Ich glaube, damit ist tatsächlich auch das gemeint, was man als grotesk bezeichnen würde. Komisch, lustig, überzeichnet... Aber ich bin nun gespannt, ob jemand diese "Prinzipien" wiedererkennt!
 
Diese Einteilung stammt von Prokofieff selbst, aus seiner Autobiographie. Die Begriffe sind hier etwas kurios geworden durch die mehrfache Übersetzung.
Wenn ich mich richtig erinnere wird diese Textstelle in Reclams Klaviermusikführer wörtlich zitiert.
Ich schreibe aus der Erinnerung, da ich gerade nicht zu Hause bin und nachschlagen kann!
 
Wäre toll, wenn du das später / morgen noch tun könntest! Danke schonmal für diese Info!
 

Hier schon Mal in besserer Diktion!
 
Diese Einteilung stammt von Prokofieff selbst, aus seiner Autobiographie.
du meinst sicher das hier: https://www.deutsche-digitale-bibliothek.de/item/YK5QPLSP2SZPQDLO3XR7AWD26IQYBNWF

im wesentlichen entsprechen die fünf genannten "Prinzipien"
1. Prinzip: ergibt sich aus der Komposition: klare Strukturen sind zu sehen, zu hören
2. Prinzip: rhythmische Gestaltung, Eindringlichkeit
3. Prinzip: die harmonische Klanggestaltung (auch verfremdende Töne)
4. Prinzip: eine melodiöse Linienführung
5. Prinzip: die kuriose Floskel
dem, was im Tante Wiki Artikel als "4 Linien" bezeichnet wird, denen dann als 5. noch Humor/Komik/Ironie etc beigesellt wird: https://de.wikipedia.org/wiki/Sergei_Sergejewitsch_Prokofjew#Stil also Neoklassizismus, Motorik/Rhythmik, "Modernismus", Melodik und ergänzt Humor.

...wann und wo hatte P. seinen autobiografischen Text geschrieben, und wo und wann wurde er publiziert?
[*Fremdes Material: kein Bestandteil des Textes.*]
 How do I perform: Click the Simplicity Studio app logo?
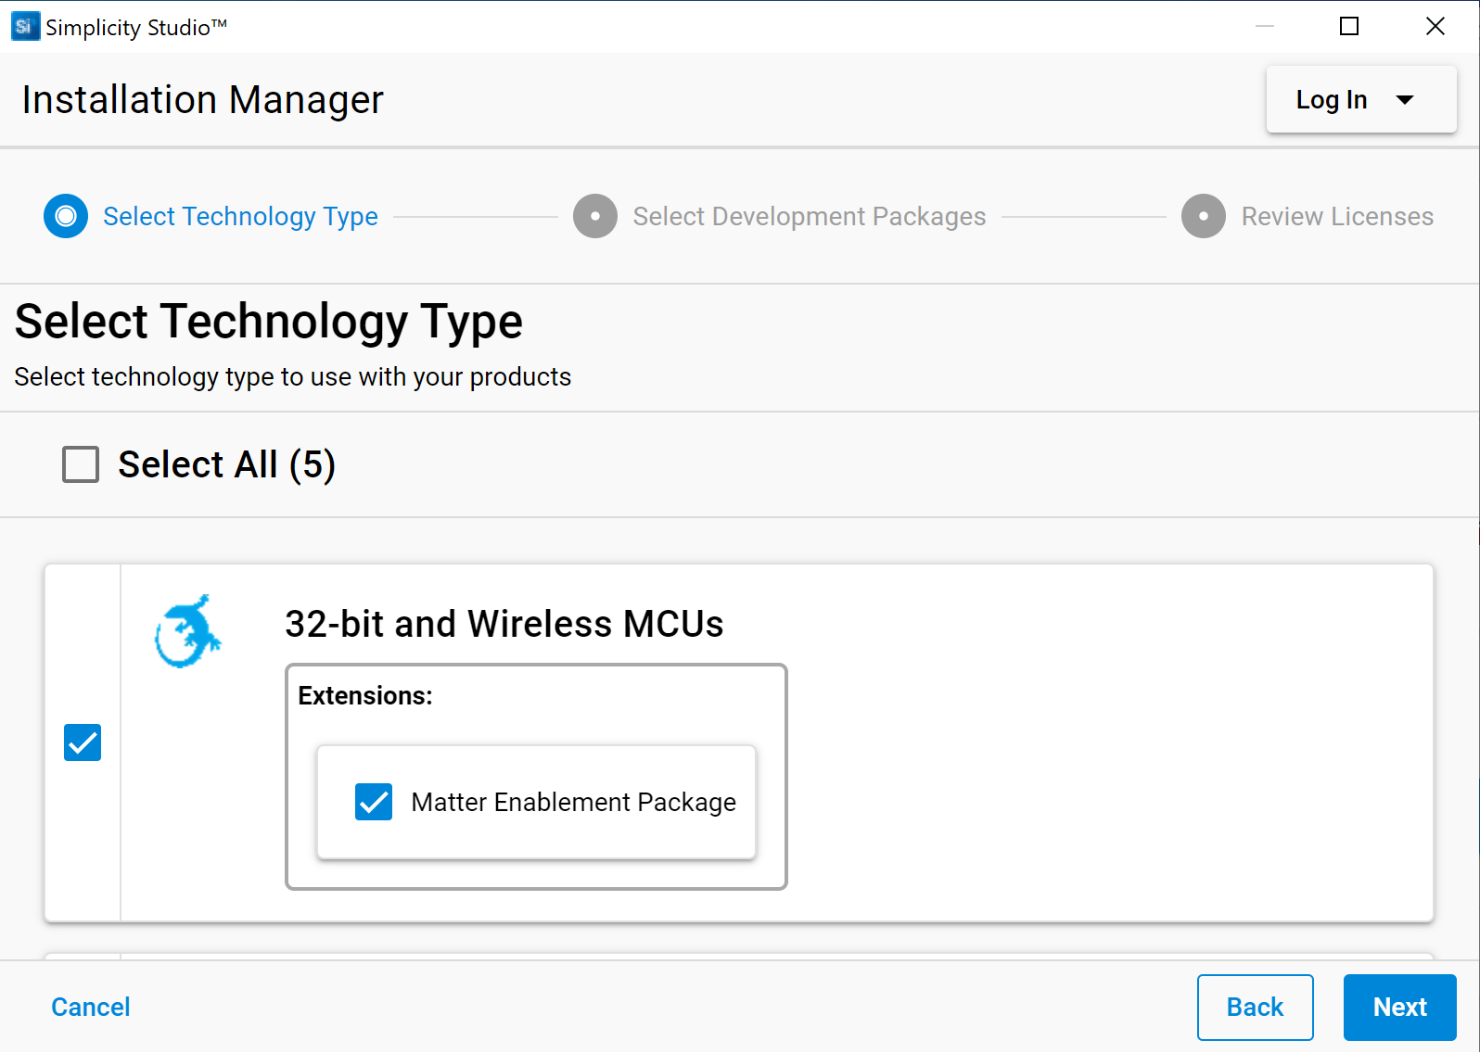25,26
Man darf ja nicht vergessen, dass P. manches Malheur mit dem sowjetischen Staat hatte...
 
öhm, gelten diese Prinzipien nicht für die meisten Kompositionen? (außer "kuriosen Floskeln" ).
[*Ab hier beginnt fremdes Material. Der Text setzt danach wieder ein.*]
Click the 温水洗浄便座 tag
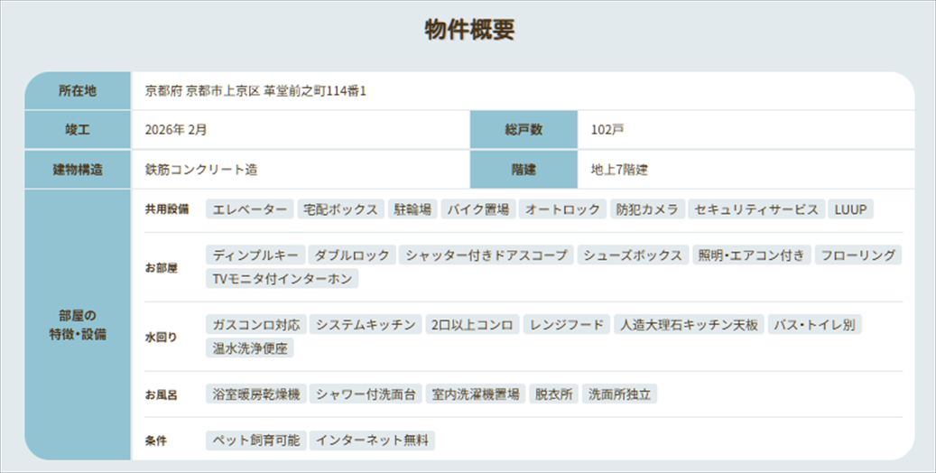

Warum müssen sie extra gelistet werden?
 

...wann und wo hatte P. seinen autobiografischen Text geschrieben, und wo und wann wurde er publiziert?
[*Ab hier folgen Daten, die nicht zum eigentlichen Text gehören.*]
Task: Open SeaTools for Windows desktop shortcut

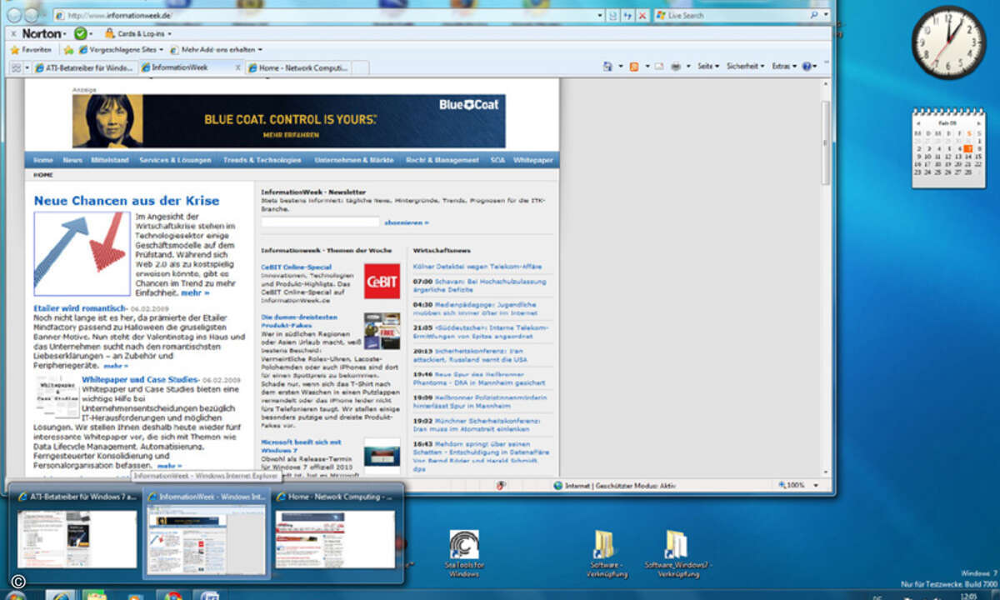Action: click(464, 544)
Zitiert wird er auf jeden Fall in der Publikation "Prokofiev's Piano Sonatas: A Guide For The Listener And The Performer" von Boris Berman, Yale University Press, New Haven And London - und zwar gleich auf den Seiten 10 und 11 des ersten Kapitels "Prokofiev's Life and Musical Language": https://books.google.de/books?id=uQ...#v=onepage&q=prokofiev autobiographie&f=false
Unter Berücksichtigung von Werkbeispielen für die "vier Linien" durch Prokofiev ergänzt Berman eine fünfte "groteske" Linie, die den Platz der erwähnten "kuriosen Floskel" einnehmen dürfte. Die oben verlinkte Quelle ist zwar nur eine Leseprobe, enthält aber die für diesen Sachverhalt wesentlichen Ausführungen.